> **Tasks**:
**1)** Could you repeat the Green River passage from "Physical characteristics" to "(9,800 sq mi)", word for word?
**2)** Can you write the next part of the Green River article, picking up right after its last sentence?

> **Supplied text**:

____________________

Physical characteristics
- • location: Lincoln and Casey counties in Kentucky
- • elevation: 205 m (673 ft)
- • location: Ohio River
- • elevation: 110 m (360 ft)
- Length: 384 mi (618 km)
- Basin size: 25,400 km^{2} (9,800 sq mi)
- • location: Spottsville, Kentucky
- • average: 14,574 cu ft/s (412.7 m^{3}/s)

= Green River (Kentucky) =

River in Kentucky, United States

The Green River is a 384 mi tributary of the Ohio River that rises in Lincoln County in south central Kentucky. Tributaries of the Green River include the Barren River, the Nolin River, the Pond River and the Rough River. The river was named after Nathanael Greene, a general of the American Revolutionary War.

____________________

> **Entries shown**:
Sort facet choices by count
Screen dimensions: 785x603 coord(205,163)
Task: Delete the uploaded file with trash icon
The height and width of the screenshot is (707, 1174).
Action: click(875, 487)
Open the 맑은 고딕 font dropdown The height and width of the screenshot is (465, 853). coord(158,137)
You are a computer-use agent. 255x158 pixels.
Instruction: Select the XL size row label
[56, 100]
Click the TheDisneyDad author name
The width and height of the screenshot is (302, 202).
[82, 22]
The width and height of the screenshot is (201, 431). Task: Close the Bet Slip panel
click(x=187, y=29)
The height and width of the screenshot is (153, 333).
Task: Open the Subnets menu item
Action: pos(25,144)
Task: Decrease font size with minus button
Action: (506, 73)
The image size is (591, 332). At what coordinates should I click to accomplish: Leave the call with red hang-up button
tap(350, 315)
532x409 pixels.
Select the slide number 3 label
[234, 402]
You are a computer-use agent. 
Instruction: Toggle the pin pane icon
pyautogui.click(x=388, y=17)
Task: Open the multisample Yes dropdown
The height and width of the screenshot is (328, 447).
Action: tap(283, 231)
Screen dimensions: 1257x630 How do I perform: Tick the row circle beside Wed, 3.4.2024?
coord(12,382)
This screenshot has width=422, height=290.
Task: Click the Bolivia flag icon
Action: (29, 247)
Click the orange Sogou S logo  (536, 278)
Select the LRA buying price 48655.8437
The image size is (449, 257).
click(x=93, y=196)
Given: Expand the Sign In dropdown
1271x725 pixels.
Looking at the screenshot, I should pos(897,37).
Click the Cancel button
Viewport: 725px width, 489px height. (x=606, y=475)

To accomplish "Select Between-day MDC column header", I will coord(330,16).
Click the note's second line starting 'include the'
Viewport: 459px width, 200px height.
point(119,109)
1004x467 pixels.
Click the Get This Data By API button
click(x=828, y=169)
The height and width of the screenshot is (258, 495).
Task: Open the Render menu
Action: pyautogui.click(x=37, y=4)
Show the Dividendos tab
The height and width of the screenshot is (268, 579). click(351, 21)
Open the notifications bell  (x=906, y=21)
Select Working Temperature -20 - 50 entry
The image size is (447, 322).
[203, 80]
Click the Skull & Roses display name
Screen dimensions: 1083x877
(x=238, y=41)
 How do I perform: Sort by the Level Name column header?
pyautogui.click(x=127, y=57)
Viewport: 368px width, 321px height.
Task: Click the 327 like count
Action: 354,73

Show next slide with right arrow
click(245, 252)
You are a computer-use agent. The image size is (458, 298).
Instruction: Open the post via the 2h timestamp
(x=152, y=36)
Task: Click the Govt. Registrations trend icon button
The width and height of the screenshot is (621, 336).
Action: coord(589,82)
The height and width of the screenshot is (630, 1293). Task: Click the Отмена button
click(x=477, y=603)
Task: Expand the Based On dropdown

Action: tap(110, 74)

____________________

> **Responses to the tasks**:
**1)**
Physical characteristics
- • location: Lincoln and Casey counties in Kentucky
- • elevation: 205 m (673 ft)
- • location: Ohio River
- • elevation: 110 m (360 ft)
- Length: 384 mi (618 km)
- Basin size: 25,400 km^{2} (9,800 sq mi)

**2)**
==Route==
The river rises from south of Halls Gap, Kentucky in central Lincoln County, and follows a meandering path, collecting several smaller streams along its way to its impoundment by Green River Dam near Campbellsville. It continues in a westerly direction and is joined by the Little Barren River before entering the Mammoth Cave National Park. At the western end of the park, it receives the Nolin River a few miles downstream from Nolin River Dam and Lake. Then continuing westward it is joined by the Barren River, which is almost as large at their confluence. It then takes a more northwesterly turn as it proceeds through the Western Kentucky Coalfield. The river provided cooling water for the TVA's Paradise Fossil Plant near Drakesboro, in Muhlenberg County, when it burned coal. Near Sebree it provides coolant water for Robert Reed Power Station, a coal-fired power plant, before it empties into the Ohio River at Spottsville.

==History==
Following the Revolutionary War, many veterans staked claims along the Green River as payment for their military service. The river valley also attracted several vagrants, earning it the dubious nickname Rogue's Harbor.

In 1842, the Green River was canalized, with a series of locks and dams being built to create a navigable channel as far inland as Bowling Green, Kentucky. Four locks and dams were constructed on the Green River, and one lock and dam was built on the Barren River, a tributary that passed through Bowling Green.

In 1901, two additional locks and dams were opened on the Green River, which allowed river traffic to Mammoth Cave.

The 1937 Ohio River flood caused Green River to back up, inundating much of McLean County.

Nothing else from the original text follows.